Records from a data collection
........

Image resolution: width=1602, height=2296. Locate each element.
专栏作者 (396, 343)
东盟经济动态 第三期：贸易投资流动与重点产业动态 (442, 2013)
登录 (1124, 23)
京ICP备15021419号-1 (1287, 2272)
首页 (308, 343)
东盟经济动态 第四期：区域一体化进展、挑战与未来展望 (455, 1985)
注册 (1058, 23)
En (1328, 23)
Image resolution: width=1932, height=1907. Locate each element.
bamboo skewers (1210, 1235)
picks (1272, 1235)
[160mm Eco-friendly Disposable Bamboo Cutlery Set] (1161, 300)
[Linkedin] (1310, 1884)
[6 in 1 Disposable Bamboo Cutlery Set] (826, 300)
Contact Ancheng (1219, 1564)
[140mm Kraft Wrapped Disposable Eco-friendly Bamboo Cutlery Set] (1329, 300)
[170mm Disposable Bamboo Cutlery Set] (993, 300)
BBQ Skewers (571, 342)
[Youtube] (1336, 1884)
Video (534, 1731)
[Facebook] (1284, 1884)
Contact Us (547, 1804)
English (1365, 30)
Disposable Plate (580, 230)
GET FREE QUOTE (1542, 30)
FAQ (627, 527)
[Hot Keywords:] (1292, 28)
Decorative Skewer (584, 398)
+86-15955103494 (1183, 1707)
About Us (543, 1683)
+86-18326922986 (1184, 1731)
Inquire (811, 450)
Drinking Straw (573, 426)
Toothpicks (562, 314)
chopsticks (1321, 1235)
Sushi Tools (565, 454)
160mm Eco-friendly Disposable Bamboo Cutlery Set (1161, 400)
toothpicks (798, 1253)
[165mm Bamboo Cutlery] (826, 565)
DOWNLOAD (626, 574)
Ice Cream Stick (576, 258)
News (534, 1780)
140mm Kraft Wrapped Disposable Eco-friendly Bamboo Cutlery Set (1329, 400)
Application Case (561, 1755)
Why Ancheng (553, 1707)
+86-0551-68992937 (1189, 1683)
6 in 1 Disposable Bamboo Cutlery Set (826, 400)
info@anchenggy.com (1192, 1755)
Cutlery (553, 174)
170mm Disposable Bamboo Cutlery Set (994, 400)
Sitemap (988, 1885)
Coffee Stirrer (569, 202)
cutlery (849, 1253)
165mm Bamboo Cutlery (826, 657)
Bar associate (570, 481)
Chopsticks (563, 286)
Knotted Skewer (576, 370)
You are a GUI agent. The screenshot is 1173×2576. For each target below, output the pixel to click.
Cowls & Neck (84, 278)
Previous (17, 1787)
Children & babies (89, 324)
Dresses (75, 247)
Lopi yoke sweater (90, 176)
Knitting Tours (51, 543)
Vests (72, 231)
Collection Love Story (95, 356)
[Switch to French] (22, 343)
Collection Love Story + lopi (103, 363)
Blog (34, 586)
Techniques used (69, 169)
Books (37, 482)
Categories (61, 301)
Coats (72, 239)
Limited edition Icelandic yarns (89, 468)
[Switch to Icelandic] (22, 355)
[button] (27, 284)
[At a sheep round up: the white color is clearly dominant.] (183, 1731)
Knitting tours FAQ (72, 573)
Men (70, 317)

........

[WORK TASK] Could you give the records again, exactly as they appear?

[YOUR RESPONSE]
Image resolution: width=1602, height=2296. Locate each element.
专栏作者 (396, 343)
东盟经济动态 第三期：贸易投资流动与重点产业动态 (442, 2013)
登录 (1124, 23)
京ICP备15021419号-1 (1287, 2272)
首页 (308, 343)
东盟经济动态 第四期：区域一体化进展、挑战与未来展望 (455, 1985)
注册 (1058, 23)
En (1328, 23)
Image resolution: width=1932, height=1907. Locate each element.
bamboo skewers (1210, 1235)
picks (1272, 1235)
[160mm Eco-friendly Disposable Bamboo Cutlery Set] (1161, 300)
[Linkedin] (1310, 1884)
[6 in 1 Disposable Bamboo Cutlery Set] (826, 300)
Contact Ancheng (1219, 1564)
[140mm Kraft Wrapped Disposable Eco-friendly Bamboo Cutlery Set] (1329, 300)
[170mm Disposable Bamboo Cutlery Set] (993, 300)
BBQ Skewers (571, 342)
[Youtube] (1336, 1884)
Video (534, 1731)
[Facebook] (1284, 1884)
Contact Us (547, 1804)
English (1365, 30)
Disposable Plate (580, 230)
GET FREE QUOTE (1542, 30)
FAQ (627, 527)
[Hot Keywords:] (1292, 28)
Decorative Skewer (584, 398)
+86-15955103494 (1183, 1707)
About Us (543, 1683)
+86-18326922986 (1184, 1731)
Inquire (811, 450)
Drinking Straw (573, 426)
Toothpicks (562, 314)
chopsticks (1321, 1235)
Sushi Tools (565, 454)
160mm Eco-friendly Disposable Bamboo Cutlery Set (1161, 400)
toothpicks (798, 1253)
[165mm Bamboo Cutlery] (826, 565)
DOWNLOAD (626, 574)
Ice Cream Stick (576, 258)
News (534, 1780)
140mm Kraft Wrapped Disposable Eco-friendly Bamboo Cutlery Set (1329, 400)
Application Case (561, 1755)
Why Ancheng (553, 1707)
+86-0551-68992937 (1189, 1683)
6 in 1 Disposable Bamboo Cutlery Set (826, 400)
info@anchenggy.com (1192, 1755)
Cutlery (553, 174)
170mm Disposable Bamboo Cutlery Set (994, 400)
Sitemap (988, 1885)
Coffee Stirrer (569, 202)
cutlery (849, 1253)
165mm Bamboo Cutlery (826, 657)
Bar associate (570, 481)
Chopsticks (563, 286)
Knotted Skewer (576, 370)
You are a GUI agent. The screenshot is 1173×2576. For each target below, output the pixel to click.
Cowls & Neck (84, 278)
Previous (17, 1787)
Children & babies (89, 324)
Dresses (75, 247)
Lopi yoke sweater (90, 176)
Knitting Tours (51, 543)
Vests (72, 231)
Collection Love Story (95, 356)
[Switch to French] (22, 343)
Collection Love Story + lopi (103, 363)
Blog (34, 586)
Techniques used (69, 169)
Books (37, 482)
Categories (61, 301)
Coats (72, 239)
Limited edition Icelandic yarns (89, 468)
[Switch to Icelandic] (22, 355)
[button] (27, 284)
[At a sheep round up: the white color is clearly dominant.] (183, 1731)
Knitting tours FAQ (72, 573)
Men (70, 317)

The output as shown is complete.